Duru Ekşioğlu’nun illüstrasyonlarını ilk gördüğümüzde yeteneğinden büyülendik. Derken aynı zamanda grafik tasarımcı, ressam ve hatta “Happy Marker” isimli kendine ait bir tasarım markası olduğunu öğrendiğimizde, “Sanatçı Söyleşileri”mize dahil etmemiz kaçınılmaz oldu.
En çok canınızı sıkan şey nedir? En çok sevindiren şey nedir?
En çok sıkan: Kısıtlanmak, bir de bir işin çok uzaması.
En çok sevindiren: Güneşli günlerde çimlere basmak.
Neden korkmalıyız?
Çok büyük olan herşeyden korkmalıyız bence. Büyük binalardan, çok büyük güçlerden, büyük balıklardan..
Gündelik hayatta kültürü nasıl tüketiyorsunuz? Belirli bir rutininiz var mı?
Yüksek lisans öğrencisi olduğum için bu aralar tek kültürel etkinliğim kitap okumak. Daha öncesinde Kadıköy’de oturmam sebebiyle Süreyya Operası’nda yatıyor, Haldun Taner Sahnesi’nde kalkıyordum. Tezim de bitsin eski günlere geri döneceğimi umuyorum ama daha çok var
İnsanların en çok anlamalarını isteğiniz şey nedir, neden?
Tasarım, kolayca üretilen bir şey değil. İşin içinde olmayanlar kuluçkaya yatıp kafa yorduğumuz, günlerce uğraştığımız işleri beş dakikada çıkardığımızı iddia edip, tasarım yapmanın kolay olduğunu söylüyor. Üzerine bir de “siz değil, onu program yapıyor ya” larla uğraşıyoruz. Yeni bir şey üretmek sanıldığı kadar kolay değil. Umarım bir gün anlarlar.
Değer nedir, para nedir?
Değer, büyük bir heyecanla sulu boyayla yapılan fincan illüstrasyonudur. Para ise 300 adet basılan kurumsal kartvizit.
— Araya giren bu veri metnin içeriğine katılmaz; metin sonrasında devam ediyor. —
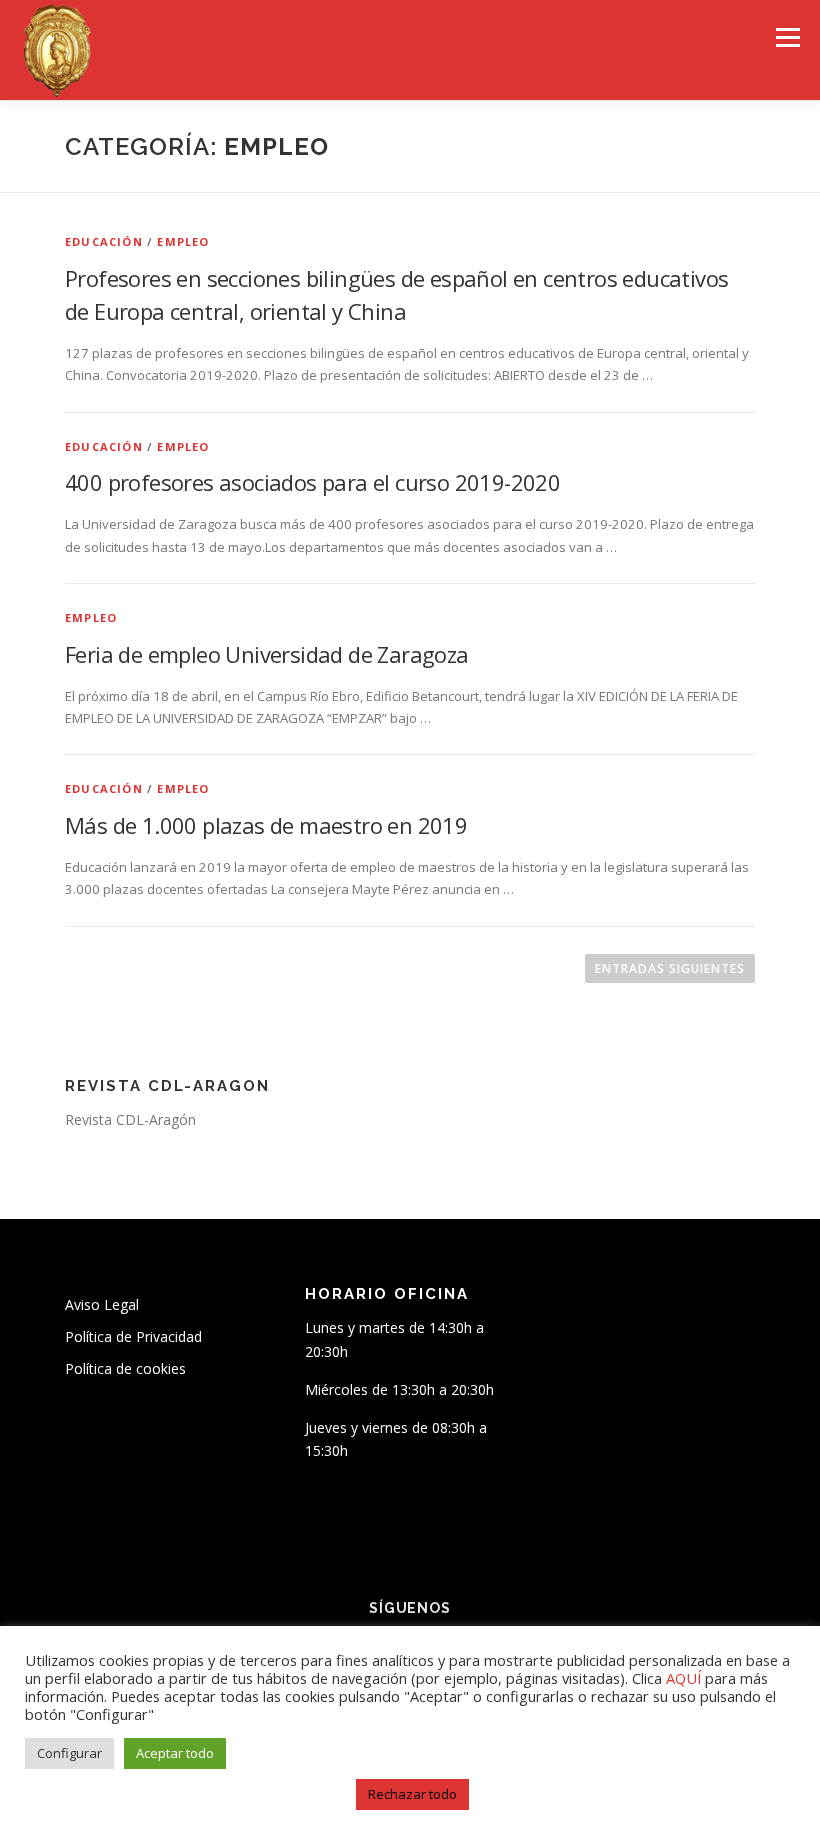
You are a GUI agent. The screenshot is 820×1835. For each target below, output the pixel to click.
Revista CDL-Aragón (130, 1119)
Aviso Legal (102, 1304)
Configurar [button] (69, 1753)
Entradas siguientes (670, 968)
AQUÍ (685, 1678)
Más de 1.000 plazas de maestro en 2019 (266, 825)
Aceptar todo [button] (175, 1753)
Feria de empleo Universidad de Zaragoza (267, 654)
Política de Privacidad (133, 1336)
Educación (104, 241)
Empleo (183, 241)
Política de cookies (125, 1368)
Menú (787, 37)
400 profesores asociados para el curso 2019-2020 (312, 482)
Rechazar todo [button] (412, 1794)
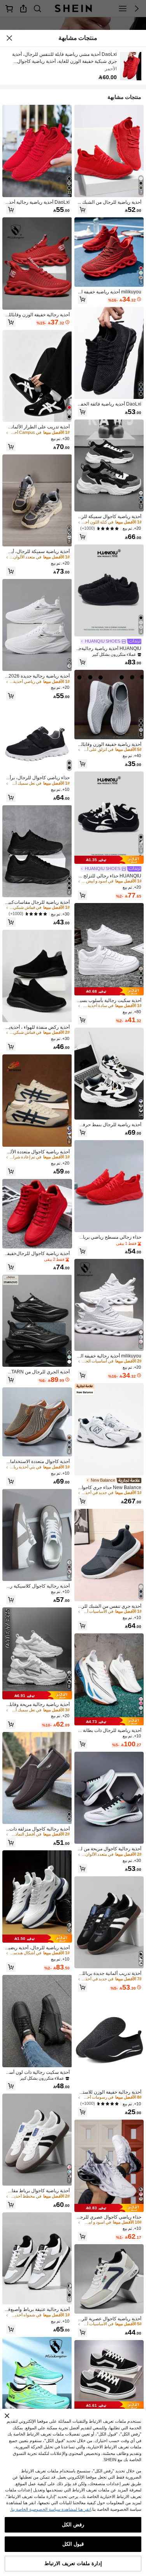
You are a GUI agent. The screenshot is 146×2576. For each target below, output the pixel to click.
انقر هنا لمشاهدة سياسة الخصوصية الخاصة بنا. (50, 2509)
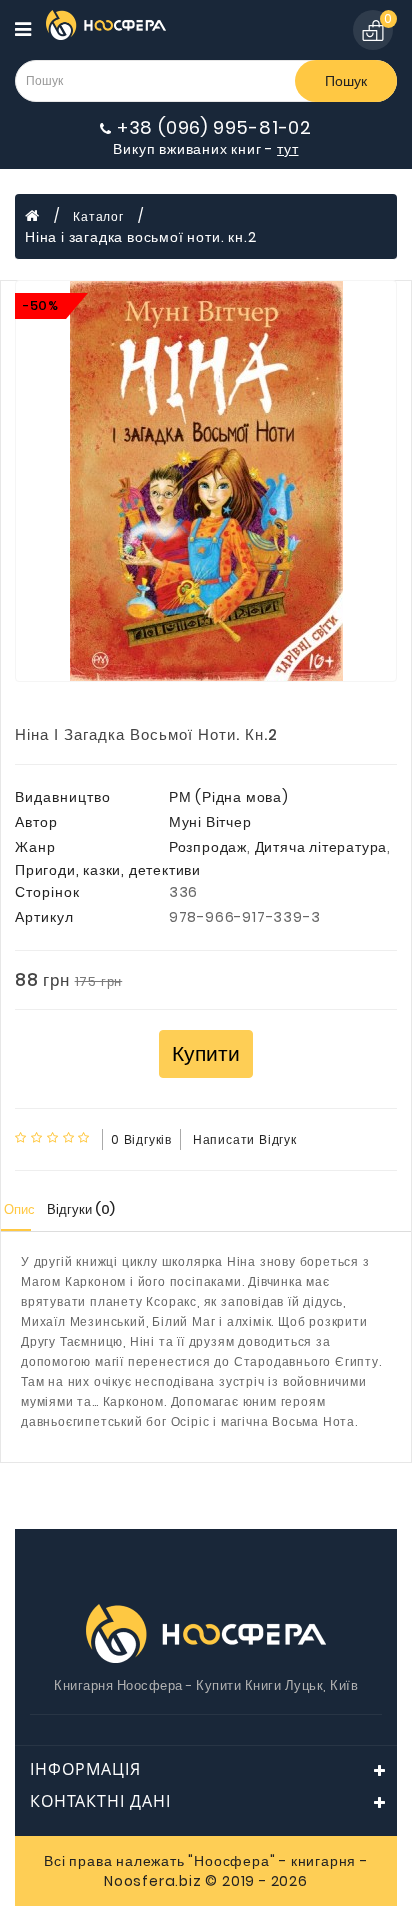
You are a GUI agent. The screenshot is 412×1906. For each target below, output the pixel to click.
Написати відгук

Hangi konuda fikir değiştirdiniz, neden?
Yüksek lisansı kesin yurt dışında yaparım diyordum. Not ortalamam, portfolyom ve ielts’im bana bu yolu açmasına rağmen Türkiye’de yapma kararı aldım. Bunda okulun akademik kadrosunun çok büyük bir etkisi var. Türkiye’de grafik tasarım alanında en iyilerinden ders aldıktan sonra yurt dışı kapısını tekrar tıkırdatmayı düşünmüyor değilim
En tehlikeli fikriniz nedir?
Milli Piyango’yu kazanıp sınırsız mamaya sahip bir barınak yaptırmak. Ama tel örgüsüz! Çocukluğumdan beri hiç değişmeyen en tehlikeli düşüncem! Tüm sokak köpeklerini ve kedilerini orada toplayıp, istediğim kadar mıncıklayabileyim diye.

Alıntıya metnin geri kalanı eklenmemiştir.